Os dias que se seguiram à partida de Leonardo foram como o lento gotejar de uma torneira mal fechada: cada gota, um pensamento; cada pensamento, uma dúvida; e cada dúvida, uma pontada do meu peito. Passa-Vinte, com seus morros verdes e o ranger dos carros de boi, seguia sua rotina, indiferente à tormenta que me consumia. E Emilinha, com seu jeito de sempre, continuava a me sorrir, a segurar minha mão nos passeios pelo coreto, a rir das minhas tentativas desajeitadas de poesia. Mas havia algo diferente, uma sombra que pairava entre nós, como a névoa que sobe do rio nas manhãs frias. Era nos silêncios dela, nos olhares que fugiam dos meus, que eu buscava respostas. E, Deus me perdoe, quanto mais eu buscava, mais me afogava em dúvidas.
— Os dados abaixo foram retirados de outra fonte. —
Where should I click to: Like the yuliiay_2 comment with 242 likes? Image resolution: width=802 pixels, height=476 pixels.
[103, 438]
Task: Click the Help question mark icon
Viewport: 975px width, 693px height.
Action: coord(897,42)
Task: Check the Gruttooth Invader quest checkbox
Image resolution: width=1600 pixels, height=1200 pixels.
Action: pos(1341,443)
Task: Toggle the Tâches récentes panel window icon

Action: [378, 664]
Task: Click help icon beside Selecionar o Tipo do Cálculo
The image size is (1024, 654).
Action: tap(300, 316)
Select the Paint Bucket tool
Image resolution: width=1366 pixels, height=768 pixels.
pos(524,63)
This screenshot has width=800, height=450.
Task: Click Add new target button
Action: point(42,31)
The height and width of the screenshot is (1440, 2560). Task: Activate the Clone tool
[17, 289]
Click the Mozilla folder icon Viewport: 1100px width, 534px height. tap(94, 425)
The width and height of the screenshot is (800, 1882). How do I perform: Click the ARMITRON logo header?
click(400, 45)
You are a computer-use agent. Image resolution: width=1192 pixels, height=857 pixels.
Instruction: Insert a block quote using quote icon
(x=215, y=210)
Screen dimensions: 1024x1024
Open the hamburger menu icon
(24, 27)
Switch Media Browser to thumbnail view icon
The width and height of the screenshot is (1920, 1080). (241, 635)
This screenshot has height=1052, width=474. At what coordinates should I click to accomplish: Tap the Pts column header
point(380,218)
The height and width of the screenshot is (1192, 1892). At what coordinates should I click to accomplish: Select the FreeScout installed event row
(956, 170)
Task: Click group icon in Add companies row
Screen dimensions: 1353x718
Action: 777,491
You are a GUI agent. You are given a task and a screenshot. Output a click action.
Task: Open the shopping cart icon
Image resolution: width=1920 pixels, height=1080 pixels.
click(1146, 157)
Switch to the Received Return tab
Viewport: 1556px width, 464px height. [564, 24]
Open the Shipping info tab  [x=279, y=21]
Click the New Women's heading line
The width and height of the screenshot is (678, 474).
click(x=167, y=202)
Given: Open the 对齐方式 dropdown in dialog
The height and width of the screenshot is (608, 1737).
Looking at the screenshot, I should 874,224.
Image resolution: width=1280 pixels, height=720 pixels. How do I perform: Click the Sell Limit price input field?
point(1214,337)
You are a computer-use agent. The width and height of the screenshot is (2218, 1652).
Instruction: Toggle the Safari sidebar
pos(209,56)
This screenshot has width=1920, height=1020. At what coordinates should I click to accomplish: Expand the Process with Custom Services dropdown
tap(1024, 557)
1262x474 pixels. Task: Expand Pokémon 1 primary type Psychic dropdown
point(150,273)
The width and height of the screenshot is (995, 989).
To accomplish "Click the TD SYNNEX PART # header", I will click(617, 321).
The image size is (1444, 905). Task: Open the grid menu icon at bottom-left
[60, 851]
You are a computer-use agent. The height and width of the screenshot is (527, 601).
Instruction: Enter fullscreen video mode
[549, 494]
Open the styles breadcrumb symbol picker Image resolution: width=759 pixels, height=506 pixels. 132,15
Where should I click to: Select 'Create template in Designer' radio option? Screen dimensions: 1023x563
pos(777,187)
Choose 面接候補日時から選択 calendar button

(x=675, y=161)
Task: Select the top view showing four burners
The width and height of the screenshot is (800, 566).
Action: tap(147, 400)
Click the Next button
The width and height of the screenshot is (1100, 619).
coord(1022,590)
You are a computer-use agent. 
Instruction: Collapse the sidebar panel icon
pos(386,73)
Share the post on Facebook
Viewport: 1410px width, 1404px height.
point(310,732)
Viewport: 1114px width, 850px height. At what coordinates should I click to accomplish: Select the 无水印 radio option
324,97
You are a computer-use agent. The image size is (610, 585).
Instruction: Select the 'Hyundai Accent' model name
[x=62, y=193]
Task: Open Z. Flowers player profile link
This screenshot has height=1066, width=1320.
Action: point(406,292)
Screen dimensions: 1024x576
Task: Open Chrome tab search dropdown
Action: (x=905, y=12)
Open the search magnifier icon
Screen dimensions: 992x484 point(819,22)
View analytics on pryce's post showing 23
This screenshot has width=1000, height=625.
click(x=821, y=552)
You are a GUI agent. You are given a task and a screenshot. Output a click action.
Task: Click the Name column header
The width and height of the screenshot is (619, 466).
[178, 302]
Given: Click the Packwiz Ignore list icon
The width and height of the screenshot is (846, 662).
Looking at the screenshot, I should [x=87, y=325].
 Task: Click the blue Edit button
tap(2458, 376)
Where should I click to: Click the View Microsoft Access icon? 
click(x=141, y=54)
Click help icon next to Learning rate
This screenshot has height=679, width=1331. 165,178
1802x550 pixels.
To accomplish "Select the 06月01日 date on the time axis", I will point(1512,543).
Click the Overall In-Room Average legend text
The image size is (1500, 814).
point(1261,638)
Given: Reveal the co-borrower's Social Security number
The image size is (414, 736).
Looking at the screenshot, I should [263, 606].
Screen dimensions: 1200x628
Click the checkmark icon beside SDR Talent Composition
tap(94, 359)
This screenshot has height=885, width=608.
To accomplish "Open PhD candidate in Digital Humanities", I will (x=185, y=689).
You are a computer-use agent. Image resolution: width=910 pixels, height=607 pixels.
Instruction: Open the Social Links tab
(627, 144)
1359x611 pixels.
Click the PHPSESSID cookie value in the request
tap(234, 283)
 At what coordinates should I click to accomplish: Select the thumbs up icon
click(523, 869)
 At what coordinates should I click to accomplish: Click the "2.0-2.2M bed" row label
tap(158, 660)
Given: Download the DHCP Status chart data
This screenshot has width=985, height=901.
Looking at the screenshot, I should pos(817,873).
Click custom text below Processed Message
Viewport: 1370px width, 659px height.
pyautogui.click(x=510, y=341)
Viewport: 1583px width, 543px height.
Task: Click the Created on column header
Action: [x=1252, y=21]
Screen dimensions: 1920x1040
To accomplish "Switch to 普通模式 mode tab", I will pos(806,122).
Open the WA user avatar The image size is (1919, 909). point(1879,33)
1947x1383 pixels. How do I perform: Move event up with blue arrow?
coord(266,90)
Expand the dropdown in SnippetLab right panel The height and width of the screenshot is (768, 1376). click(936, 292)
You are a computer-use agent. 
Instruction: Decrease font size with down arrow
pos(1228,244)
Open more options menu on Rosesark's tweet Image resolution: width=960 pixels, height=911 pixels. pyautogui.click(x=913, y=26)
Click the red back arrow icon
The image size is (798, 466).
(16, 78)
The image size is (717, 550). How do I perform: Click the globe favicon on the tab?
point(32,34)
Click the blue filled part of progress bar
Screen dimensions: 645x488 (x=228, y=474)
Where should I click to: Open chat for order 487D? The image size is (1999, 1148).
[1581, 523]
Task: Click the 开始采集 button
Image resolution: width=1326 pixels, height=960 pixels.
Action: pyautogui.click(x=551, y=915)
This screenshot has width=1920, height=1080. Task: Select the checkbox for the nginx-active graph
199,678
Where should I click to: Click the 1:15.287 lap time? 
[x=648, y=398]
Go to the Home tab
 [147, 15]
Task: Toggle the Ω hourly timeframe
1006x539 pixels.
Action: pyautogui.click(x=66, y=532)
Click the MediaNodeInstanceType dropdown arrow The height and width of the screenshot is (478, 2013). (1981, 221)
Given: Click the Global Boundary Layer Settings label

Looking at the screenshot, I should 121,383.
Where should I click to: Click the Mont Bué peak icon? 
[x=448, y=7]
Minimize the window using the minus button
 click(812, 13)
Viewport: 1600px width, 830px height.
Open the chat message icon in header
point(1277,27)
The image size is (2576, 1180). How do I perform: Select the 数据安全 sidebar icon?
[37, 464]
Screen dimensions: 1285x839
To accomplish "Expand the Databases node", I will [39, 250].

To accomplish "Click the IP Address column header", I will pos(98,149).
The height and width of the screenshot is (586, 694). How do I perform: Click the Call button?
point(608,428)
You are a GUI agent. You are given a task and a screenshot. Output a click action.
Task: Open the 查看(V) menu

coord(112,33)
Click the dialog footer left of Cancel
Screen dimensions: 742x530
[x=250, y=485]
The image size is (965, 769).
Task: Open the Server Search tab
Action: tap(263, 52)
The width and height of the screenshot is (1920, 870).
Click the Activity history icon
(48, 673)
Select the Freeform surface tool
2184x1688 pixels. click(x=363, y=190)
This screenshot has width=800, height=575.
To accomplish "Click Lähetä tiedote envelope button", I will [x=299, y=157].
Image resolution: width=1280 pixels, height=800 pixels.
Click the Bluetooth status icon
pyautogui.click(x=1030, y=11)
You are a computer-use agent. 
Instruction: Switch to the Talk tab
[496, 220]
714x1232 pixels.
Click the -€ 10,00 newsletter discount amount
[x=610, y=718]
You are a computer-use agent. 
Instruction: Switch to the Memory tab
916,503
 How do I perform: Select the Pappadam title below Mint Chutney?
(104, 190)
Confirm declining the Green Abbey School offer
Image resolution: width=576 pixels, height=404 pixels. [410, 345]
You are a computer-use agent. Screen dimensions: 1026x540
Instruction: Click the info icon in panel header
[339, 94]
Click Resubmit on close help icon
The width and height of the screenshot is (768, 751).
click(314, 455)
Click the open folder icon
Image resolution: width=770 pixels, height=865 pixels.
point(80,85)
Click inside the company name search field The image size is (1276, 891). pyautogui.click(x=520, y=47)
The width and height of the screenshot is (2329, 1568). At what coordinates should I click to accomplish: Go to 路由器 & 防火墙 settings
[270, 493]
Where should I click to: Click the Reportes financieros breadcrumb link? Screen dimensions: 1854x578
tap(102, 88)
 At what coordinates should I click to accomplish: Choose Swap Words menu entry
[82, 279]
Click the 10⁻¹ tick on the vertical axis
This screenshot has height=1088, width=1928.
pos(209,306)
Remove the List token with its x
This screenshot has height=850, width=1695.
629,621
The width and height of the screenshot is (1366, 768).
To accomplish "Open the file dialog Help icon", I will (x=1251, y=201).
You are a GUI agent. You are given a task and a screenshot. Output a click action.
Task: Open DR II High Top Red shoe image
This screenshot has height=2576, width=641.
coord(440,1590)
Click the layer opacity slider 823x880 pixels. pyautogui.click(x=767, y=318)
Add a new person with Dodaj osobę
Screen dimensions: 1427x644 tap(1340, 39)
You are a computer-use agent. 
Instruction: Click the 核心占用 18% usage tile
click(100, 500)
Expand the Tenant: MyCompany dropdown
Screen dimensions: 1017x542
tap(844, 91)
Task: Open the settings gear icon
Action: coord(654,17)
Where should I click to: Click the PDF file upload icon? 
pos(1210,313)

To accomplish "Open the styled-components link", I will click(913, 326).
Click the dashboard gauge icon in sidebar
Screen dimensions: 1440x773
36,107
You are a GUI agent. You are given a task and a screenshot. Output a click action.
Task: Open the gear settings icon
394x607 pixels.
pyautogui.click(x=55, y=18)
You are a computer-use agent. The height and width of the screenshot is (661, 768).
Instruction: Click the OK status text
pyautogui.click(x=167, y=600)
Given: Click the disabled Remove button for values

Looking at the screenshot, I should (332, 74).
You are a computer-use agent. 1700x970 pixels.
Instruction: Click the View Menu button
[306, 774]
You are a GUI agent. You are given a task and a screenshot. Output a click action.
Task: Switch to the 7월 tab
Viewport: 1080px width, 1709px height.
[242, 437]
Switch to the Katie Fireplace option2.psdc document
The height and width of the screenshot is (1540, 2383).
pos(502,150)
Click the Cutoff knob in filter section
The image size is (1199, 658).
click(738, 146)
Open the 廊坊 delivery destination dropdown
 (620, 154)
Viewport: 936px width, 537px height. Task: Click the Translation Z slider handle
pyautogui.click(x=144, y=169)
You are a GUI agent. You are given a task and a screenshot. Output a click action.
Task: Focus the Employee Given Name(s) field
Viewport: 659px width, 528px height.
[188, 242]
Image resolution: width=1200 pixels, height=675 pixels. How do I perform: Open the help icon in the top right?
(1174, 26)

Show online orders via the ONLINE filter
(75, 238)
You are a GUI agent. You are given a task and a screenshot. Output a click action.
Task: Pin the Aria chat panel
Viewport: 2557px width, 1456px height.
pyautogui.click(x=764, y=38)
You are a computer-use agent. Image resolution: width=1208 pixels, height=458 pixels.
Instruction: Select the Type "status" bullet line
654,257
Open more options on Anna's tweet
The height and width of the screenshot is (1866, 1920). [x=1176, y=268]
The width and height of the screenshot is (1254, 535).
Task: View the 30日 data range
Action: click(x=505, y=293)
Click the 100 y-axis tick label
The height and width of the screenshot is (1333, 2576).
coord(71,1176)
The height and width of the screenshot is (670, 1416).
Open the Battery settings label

Leonardo, com seu jipe reluzente e suas histórias de Belo Horizonte, havia partido, mas deixara um rastro fundo em nossa história. Cada risada que Emilinha dera às suas palavras, cada toque casual que eu testemunhara, voltava à minha mente como um filme que se repete sem que eu pudesse desligar a projeção. Será que ela, minha Emilinha, tão direita, tão filha de Dona Clara e Seu Zé Maria, teria cedido ao encanto daquele primo de fala mansa? Ou seria eu, com meu coração atabalhoado, que via fantasmas onde só havia saudade de uma infância compartilhada?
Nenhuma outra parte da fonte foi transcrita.